Pixel coordinate grounding data:
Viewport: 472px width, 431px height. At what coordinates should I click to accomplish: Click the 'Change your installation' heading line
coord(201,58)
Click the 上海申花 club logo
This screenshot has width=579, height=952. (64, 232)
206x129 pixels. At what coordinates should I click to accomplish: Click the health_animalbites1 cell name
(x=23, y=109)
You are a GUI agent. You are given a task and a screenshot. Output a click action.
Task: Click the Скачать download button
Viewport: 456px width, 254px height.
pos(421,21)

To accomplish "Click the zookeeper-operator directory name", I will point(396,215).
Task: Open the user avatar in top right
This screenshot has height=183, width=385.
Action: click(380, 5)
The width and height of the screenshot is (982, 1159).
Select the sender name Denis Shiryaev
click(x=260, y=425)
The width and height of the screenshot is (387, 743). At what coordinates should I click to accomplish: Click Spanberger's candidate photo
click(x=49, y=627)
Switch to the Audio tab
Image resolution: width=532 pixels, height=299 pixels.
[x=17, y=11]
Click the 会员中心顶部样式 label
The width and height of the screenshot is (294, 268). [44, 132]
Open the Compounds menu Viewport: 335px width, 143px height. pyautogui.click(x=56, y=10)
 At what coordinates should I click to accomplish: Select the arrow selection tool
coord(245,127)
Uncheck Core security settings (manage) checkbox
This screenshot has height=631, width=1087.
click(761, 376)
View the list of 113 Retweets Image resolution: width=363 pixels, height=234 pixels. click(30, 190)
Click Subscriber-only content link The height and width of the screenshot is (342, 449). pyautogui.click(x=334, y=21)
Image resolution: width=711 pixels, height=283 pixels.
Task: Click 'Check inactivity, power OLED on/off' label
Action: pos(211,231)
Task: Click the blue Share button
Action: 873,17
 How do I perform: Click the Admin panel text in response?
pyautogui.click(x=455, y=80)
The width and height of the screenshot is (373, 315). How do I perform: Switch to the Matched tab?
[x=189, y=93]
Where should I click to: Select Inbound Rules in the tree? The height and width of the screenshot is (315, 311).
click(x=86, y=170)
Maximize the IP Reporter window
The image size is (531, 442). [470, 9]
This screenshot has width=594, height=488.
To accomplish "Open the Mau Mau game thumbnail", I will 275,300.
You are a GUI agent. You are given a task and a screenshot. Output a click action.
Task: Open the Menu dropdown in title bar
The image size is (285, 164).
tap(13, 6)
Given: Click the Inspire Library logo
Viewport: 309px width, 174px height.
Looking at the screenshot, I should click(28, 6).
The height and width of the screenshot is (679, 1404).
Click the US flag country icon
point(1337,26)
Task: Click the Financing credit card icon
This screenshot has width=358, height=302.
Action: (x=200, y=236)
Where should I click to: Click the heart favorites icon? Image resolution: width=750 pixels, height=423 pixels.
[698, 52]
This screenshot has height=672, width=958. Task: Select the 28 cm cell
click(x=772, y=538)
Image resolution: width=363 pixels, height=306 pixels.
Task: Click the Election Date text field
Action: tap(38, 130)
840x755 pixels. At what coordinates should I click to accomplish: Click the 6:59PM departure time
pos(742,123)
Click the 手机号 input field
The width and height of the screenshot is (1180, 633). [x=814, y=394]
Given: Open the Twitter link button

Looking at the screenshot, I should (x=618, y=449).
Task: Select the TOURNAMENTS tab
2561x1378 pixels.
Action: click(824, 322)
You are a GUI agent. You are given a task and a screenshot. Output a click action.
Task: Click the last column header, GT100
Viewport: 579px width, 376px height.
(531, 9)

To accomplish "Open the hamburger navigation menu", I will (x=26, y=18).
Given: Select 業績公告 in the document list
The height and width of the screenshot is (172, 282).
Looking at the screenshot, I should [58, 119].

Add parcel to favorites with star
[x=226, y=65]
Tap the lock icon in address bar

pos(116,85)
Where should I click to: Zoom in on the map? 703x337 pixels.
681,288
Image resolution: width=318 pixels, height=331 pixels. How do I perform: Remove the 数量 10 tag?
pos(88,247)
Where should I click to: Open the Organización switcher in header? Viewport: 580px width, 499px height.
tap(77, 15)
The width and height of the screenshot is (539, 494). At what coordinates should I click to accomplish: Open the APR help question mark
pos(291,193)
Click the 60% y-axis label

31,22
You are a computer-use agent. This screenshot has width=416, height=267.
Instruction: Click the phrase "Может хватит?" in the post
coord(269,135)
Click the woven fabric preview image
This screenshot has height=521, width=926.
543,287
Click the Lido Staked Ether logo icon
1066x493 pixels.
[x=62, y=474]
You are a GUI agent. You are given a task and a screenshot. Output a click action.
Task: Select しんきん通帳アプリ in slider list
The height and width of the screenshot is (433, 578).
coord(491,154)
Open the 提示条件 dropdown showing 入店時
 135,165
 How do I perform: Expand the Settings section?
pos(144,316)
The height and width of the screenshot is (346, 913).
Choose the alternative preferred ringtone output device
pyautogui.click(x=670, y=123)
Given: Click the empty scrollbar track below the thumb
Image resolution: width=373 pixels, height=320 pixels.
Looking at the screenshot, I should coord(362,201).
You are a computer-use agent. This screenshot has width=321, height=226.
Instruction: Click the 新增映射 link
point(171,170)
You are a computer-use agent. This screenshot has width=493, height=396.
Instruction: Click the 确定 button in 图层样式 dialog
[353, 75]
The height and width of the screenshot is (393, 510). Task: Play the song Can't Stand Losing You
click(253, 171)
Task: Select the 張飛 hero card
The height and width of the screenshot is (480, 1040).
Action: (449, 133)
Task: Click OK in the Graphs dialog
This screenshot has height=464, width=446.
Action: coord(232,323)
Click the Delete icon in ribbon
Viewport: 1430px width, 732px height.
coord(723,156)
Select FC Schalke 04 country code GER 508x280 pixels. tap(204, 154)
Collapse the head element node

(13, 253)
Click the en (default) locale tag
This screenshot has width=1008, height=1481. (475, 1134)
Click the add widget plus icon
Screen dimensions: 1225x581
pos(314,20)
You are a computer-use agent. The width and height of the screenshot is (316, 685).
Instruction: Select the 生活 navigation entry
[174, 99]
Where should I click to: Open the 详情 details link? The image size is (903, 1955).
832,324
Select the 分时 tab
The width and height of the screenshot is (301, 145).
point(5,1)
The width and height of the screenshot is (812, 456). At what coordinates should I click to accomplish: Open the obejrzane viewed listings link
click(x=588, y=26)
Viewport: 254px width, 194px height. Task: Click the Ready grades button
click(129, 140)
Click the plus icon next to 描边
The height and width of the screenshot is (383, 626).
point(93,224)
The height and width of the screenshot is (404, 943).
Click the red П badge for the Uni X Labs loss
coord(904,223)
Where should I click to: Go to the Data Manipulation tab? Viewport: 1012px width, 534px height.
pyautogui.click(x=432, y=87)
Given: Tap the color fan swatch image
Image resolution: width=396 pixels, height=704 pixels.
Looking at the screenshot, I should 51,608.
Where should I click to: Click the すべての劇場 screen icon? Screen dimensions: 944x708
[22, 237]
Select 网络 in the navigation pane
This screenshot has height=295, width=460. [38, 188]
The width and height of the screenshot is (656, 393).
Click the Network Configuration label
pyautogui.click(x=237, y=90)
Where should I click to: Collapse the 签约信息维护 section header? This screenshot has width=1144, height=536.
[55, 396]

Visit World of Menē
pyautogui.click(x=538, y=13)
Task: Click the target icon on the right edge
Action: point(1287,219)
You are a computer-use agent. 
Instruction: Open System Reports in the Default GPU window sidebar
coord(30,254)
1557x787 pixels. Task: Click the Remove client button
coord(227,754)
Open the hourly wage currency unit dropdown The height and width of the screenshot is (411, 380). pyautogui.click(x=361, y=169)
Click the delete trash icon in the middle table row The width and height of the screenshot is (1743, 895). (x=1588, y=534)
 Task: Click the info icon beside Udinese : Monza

• About this task:
The word "plus" appears in some of the lines above. Copy those lines.

• Result for this exercise:
Click the add widget plus icon
Click the plus icon next to 描边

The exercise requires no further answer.